» **TASK INSTRUCTIONS**:
Revise the entries from the line with "will pyautogui.click(x=251, y=109)." up to and including the line with "will (x=39, y=150).", replacing "To accomplish" with "To complete" and leaving everything else unchanged.

» **SUPPLIED MATERIAL**:

·····

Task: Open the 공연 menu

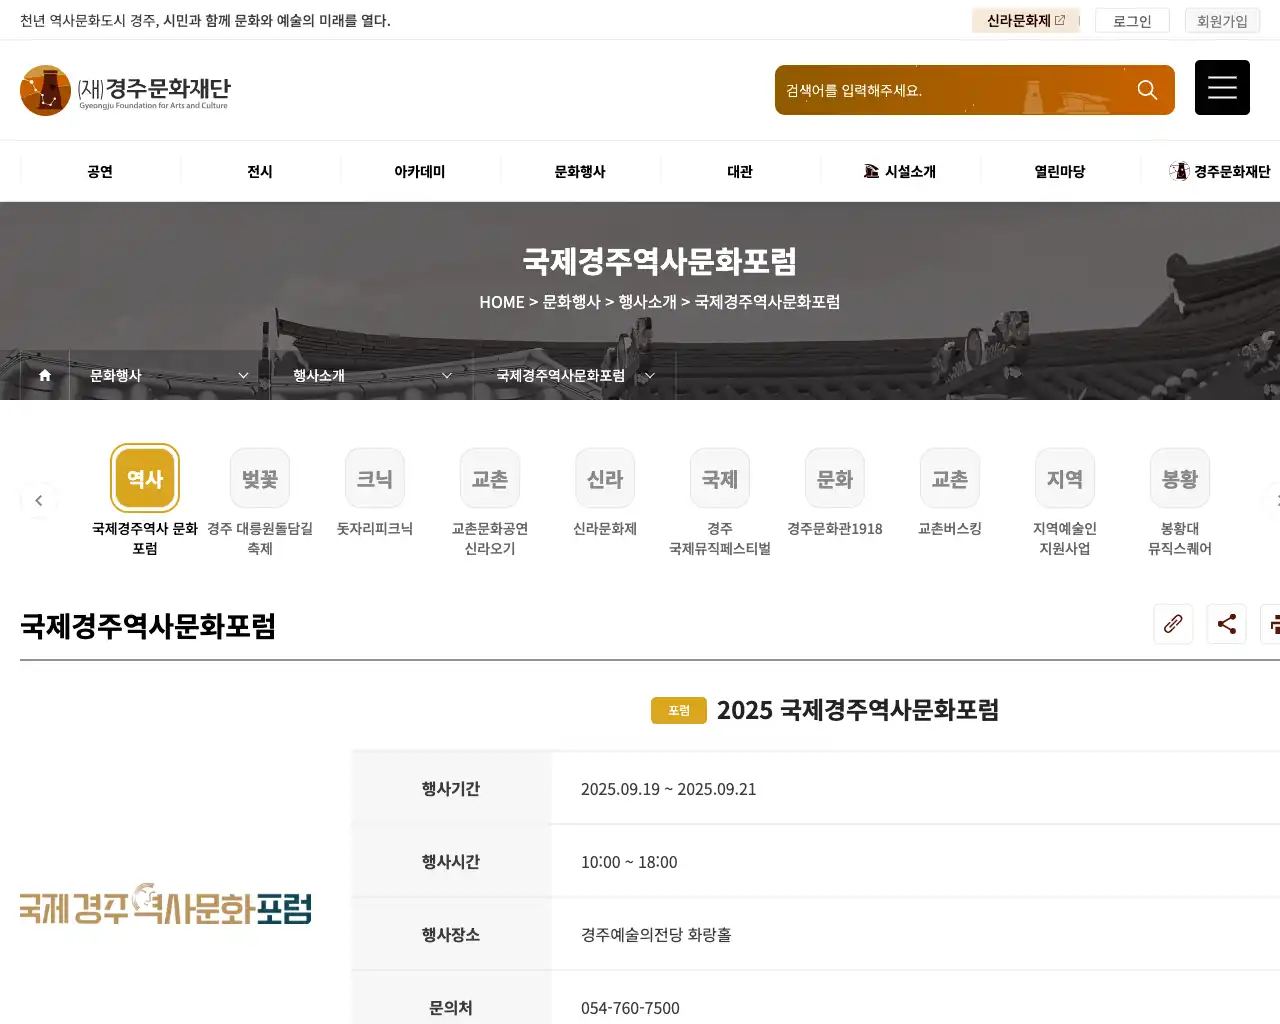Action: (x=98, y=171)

·····

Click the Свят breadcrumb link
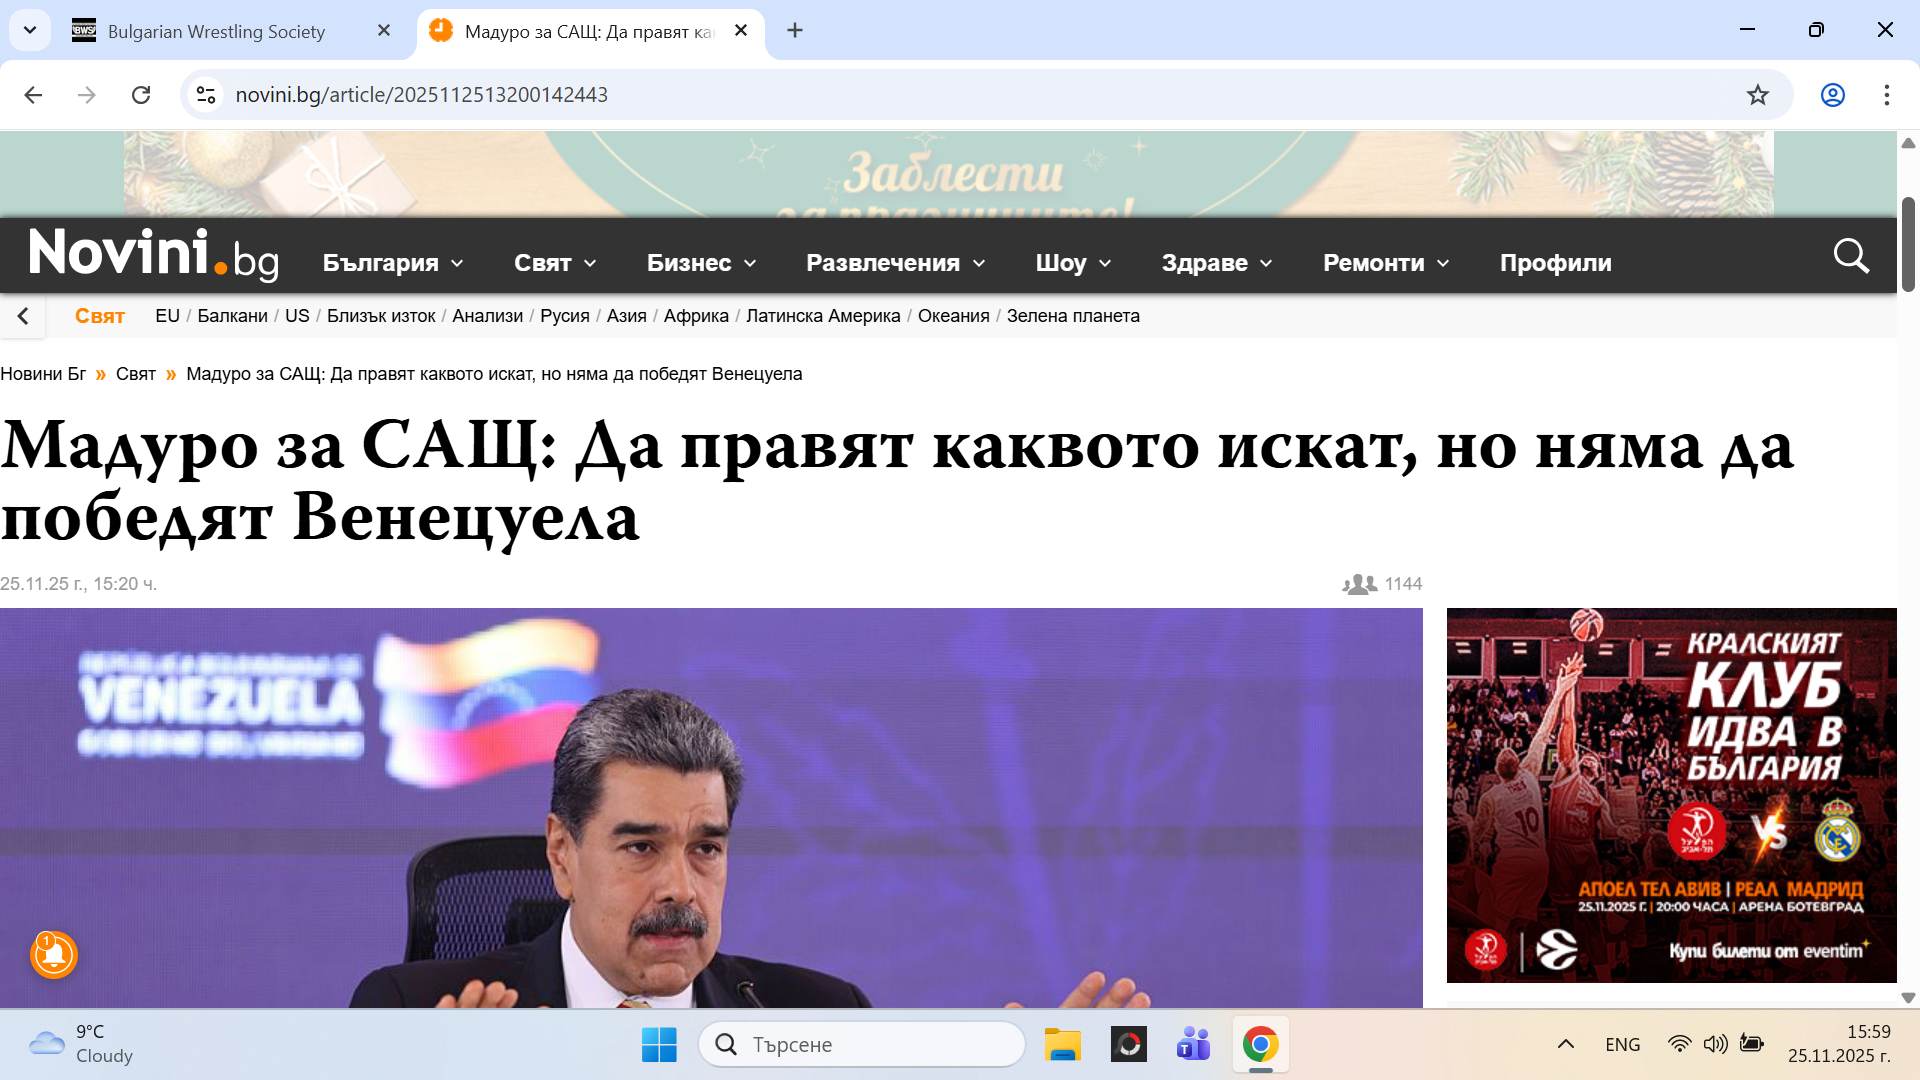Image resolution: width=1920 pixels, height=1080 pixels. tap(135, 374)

·····

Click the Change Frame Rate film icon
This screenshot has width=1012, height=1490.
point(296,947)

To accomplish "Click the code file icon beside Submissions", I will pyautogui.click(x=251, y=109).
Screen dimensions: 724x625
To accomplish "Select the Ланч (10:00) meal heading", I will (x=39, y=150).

·····

» **THE ANSWER**:
To complete "Click the code file icon beside Submissions", I will pyautogui.click(x=251, y=109).
Screen dimensions: 724x625
To complete "Select the Ланч (10:00) meal heading", I will (x=39, y=150).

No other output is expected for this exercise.